Official White House Photo by Shealah CraigheadBy LIBBY CATHEY, ABC News

(WASHINGTON) — Attorney General William Barr has directly contradicted President Donald Trump’s claim that he went to a White House bunker for an “inspection” last Friday night during large protests outside.

Barr, instead, said the move was recommended by Secret Service due to escalating security concerns.

“Things were so bad that the Secret Service recommended the president go down in the bunker,” Barr told Fox News Monday. “We can’t have that in our country.”

Barr’s account contradicts Trump’s insistence that he was the one who made the decision to go to the bunker “for an inspection,” claiming it was a routine visit like ones he’d made before.

Multiple senior level sources familiar with the matter told ABC News the White House briefly went into its highest security level last Friday prompting the move.
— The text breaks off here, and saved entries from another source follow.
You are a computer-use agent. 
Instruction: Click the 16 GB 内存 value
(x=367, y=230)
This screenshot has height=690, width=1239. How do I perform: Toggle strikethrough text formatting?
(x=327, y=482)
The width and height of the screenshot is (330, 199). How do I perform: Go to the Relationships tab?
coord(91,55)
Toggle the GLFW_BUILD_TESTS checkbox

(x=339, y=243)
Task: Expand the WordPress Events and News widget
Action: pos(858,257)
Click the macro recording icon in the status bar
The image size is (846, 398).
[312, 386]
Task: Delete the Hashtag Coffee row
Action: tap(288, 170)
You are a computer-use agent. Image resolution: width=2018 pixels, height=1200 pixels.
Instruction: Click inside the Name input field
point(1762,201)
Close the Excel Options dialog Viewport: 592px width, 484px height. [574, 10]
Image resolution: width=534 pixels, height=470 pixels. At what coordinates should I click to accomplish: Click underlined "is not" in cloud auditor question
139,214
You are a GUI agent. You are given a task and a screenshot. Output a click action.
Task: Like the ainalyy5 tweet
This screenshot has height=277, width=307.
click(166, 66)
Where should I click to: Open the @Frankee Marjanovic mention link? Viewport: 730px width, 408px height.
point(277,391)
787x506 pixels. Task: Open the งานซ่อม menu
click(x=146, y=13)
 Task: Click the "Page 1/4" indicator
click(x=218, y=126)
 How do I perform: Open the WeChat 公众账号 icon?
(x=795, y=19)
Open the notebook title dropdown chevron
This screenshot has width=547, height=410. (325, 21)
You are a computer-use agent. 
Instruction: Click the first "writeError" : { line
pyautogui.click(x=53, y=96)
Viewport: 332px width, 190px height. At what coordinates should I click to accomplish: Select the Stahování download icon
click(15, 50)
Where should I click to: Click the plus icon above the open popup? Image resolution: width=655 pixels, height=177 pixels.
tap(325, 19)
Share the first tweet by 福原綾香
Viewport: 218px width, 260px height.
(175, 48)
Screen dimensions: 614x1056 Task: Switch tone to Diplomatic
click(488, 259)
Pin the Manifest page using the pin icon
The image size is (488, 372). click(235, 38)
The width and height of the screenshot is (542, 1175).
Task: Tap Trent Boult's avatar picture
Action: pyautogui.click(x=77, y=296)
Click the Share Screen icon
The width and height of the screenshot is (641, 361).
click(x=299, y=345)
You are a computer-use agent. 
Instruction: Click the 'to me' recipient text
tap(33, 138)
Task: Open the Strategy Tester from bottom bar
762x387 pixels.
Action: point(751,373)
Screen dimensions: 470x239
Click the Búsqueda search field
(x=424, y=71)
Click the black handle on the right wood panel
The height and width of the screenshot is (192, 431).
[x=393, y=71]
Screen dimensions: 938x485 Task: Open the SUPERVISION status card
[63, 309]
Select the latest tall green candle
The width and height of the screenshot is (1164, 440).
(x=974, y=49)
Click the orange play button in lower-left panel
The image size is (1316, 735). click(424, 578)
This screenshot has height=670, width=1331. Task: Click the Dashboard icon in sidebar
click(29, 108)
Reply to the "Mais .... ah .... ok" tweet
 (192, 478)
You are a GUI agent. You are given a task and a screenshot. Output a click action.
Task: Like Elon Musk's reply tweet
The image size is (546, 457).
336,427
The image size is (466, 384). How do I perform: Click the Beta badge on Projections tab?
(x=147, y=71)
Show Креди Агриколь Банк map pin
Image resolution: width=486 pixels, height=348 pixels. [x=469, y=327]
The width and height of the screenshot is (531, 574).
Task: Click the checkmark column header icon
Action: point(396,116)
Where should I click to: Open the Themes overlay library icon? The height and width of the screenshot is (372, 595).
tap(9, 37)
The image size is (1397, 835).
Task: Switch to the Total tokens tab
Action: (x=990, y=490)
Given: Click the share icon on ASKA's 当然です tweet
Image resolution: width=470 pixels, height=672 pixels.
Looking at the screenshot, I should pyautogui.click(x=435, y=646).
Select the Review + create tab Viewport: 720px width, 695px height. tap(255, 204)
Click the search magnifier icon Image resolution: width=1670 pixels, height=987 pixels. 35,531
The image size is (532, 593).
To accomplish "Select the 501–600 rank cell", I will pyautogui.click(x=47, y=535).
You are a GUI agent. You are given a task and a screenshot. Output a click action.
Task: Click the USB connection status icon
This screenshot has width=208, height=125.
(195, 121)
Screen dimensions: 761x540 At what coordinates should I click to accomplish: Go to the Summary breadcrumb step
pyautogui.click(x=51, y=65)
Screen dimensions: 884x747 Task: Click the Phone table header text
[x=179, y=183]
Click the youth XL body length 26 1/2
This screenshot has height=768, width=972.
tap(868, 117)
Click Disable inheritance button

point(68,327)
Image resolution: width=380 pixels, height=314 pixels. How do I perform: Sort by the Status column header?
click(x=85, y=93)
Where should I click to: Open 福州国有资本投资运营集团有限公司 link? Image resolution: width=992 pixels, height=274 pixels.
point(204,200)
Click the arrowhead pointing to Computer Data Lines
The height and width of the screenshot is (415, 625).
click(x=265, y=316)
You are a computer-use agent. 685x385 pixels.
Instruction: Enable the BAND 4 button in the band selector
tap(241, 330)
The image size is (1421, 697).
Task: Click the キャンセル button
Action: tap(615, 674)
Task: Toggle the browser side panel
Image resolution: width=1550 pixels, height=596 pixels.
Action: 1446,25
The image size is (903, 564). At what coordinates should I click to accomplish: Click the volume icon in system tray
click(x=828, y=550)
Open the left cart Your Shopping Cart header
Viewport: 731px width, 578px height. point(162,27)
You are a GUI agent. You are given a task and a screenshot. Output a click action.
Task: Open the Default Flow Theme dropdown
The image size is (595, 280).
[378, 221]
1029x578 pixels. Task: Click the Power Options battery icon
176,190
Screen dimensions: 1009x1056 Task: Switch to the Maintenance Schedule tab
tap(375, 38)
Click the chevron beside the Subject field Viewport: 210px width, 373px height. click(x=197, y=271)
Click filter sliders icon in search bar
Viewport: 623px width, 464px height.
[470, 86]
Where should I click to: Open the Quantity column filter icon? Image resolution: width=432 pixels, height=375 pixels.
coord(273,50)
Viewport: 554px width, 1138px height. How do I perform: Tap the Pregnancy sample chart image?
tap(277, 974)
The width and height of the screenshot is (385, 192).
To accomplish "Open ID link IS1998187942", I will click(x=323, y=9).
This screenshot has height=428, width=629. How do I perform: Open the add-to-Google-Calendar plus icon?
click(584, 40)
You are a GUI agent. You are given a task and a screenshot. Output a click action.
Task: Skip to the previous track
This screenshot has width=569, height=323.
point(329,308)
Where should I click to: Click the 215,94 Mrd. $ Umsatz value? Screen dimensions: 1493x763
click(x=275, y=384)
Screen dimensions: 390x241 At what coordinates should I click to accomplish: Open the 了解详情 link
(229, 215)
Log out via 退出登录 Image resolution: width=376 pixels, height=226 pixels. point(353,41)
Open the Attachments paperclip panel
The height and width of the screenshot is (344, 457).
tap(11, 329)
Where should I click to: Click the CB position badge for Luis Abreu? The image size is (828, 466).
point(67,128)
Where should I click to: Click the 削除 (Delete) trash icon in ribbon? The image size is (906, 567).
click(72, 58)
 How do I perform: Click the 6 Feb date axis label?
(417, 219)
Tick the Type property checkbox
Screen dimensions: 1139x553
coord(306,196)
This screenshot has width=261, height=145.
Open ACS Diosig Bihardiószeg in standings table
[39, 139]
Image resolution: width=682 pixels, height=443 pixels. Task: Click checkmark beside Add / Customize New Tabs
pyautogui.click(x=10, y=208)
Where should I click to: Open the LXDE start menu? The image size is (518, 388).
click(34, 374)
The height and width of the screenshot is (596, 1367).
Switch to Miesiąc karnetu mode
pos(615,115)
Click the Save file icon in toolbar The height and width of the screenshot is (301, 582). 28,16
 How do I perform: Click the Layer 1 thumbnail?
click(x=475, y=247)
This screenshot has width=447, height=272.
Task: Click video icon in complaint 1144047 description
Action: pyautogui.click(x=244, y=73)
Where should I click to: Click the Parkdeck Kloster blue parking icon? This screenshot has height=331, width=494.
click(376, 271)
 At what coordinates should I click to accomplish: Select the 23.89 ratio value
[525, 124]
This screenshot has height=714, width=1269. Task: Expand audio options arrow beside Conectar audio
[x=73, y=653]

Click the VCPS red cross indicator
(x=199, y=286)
The underground command center, known as the Presidential Emergency Operations Center, serves as a secure shelter that presidents have used in the past during terrorist attacks.

Reporting that Trump was forced to take shelter led to the president’s critics circulating “Bunker Boy” on Twitter. The following Monday, he gave a speech on “law and order” and walked outside the White House for a photo op at nearby St. John’s Episcopal Church after Lafayette Square was cleared of protesters.

As Trump made a statement threatening to use the military to deal with violent protests from the House Rose Garden, police fired pepper balls and smoke canisters on largely peaceful civilians.

Barr’s interview with Fox comes one week after the controversial photo op, which he also took part in with the president.

Pressed further on his controversial order to clear the protesters from Lafayette Park, Barr said he wouldn’t do anything different in retrospect.

He also claimed security asked him to move back from his visit to the park prior to the crowd’s forced dispersal because they observed “certain projectiles” like “rocks” and “bottles” being thrown and landing in his direction.

Barr on Sunday told CBS’s Face the Nation that the president’s walk and the clearing of the protesters were “not connected.”

“I didn’t know that the president was going to be speaking later that day,” he said.

While Barr confirmed he made the decision to expand the perimeter, he has distanced himself from the tactical operation to push back the protesters.

Asked for details about the president’s reported movement to the bunker last week, White House spokesman Judd Deere said, “The White House does not comment on security protocols and decisions.”